San Lorenzo y Central brindaron un lindo espectáculo y ambos quedaron punteros

Se ofrece San Lorenzo. Se brinda por el espectáculo. Se dispara en ataque con buen trato de pelota de parte de sus volantes. Hace escalar a sus laterales, especialmente a Víctor Salazar por la derecha. Y si encuentra los caminos cerrados, gira, retrocede y vuelve a armar la jugada. Con Fernando Belluschi y Lucas Menossi como gestores. La tenencia, ante todo.

Se cobija en su pragmatismo Central. No arriesga ni siquiera en la salida. Saque largo del arquero y a buscar la segunda pelota. Es directo. Con dos o tres toques pisa el área del rival. Con Leonardo Gil partiendo desde el medio. Con Maximiliano Lovera encarando y Claudio Riaño pivoteando. El orden, ante todo.

Así se plantaron San Lorenzo y Rosario Central en el Nuevo Gasómetro. Cada uno aferrado a sus virtudes y condenados por sus defectos. Mereció otro resultado esa ambición azulgrana. Casi lo gana en el desenlace con una jugada a pura gambeta de Nahuel Barrios. Entre Jeremías Ledesma y el palo evitaron la caída del arco canalla.

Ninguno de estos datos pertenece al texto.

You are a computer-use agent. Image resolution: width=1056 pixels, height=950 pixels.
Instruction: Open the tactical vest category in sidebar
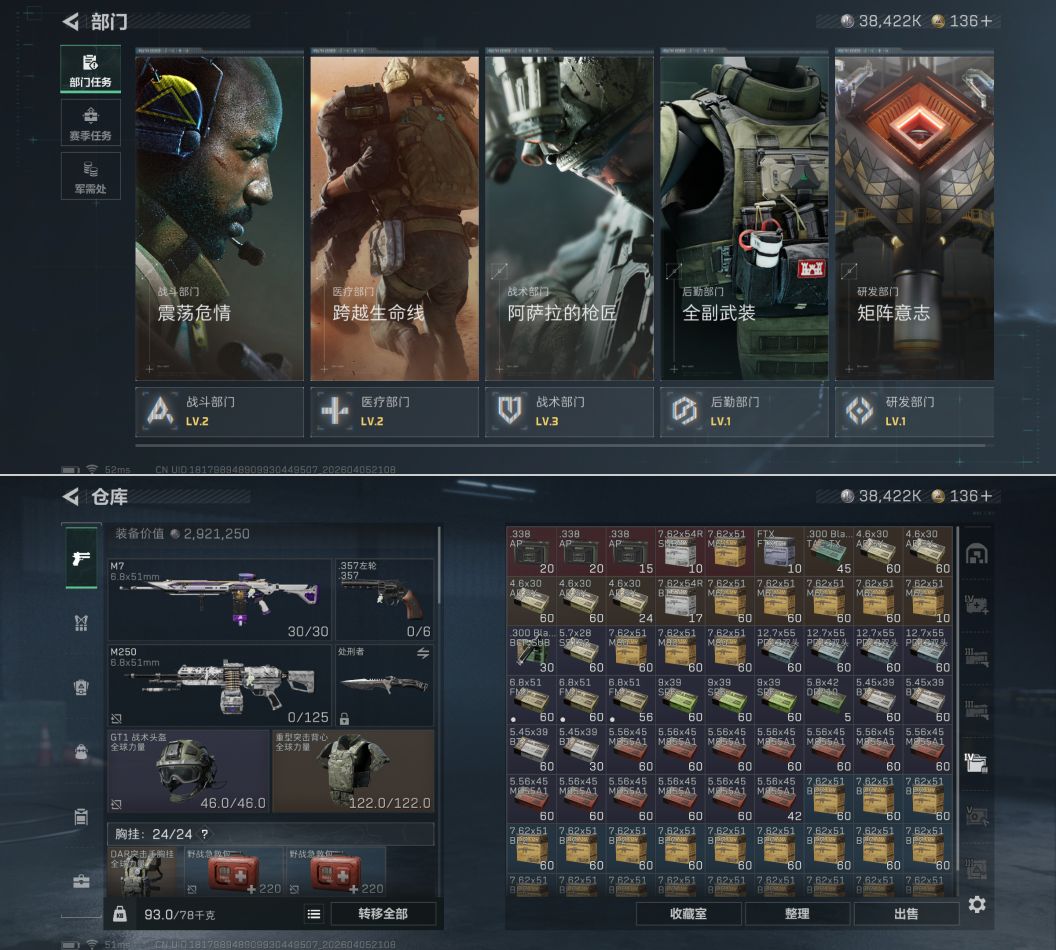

Los rosarinos llegaron dos veces en los primeros veinte minutos mientras los santos marchaban por todo el frente de ataque tratando de desequilibrar. Y metieron dos goles. En la primera llegada a fondo, Riaño cabeceó al gol. Fue una jugada bárbara de Lovera que encontró mal pisado a Bruno Pittón, Ciro Rius metió el envío aéreo, la pelota sobró a Fabricio Coloccini y el delantero santafesino vulneró a Navarro. Después, Salazar bajó al propio Riaño en tres cuartos, la pelota corrió rápido para Emmanuel Brítez, el centro atrás cruzó toda el área y Rius clavó el derechazo cruzado.

Riaño grita bien fuerte su gol, acompañado por Zabala y Lovera. (Foto: Fotobaires).

Del «Sanloré, Sanloré, acá no ha pasado nada», el estadio pasó a gritar «movete, cuervo, movete, dejá de joder». Y Belluschi calmó a las fieras de la tribuna con un zurdazo quirúrgico. Fue después de un enganche de Salazar que jugó hacia adentro y un toque clarificador de Héctor Fértoli.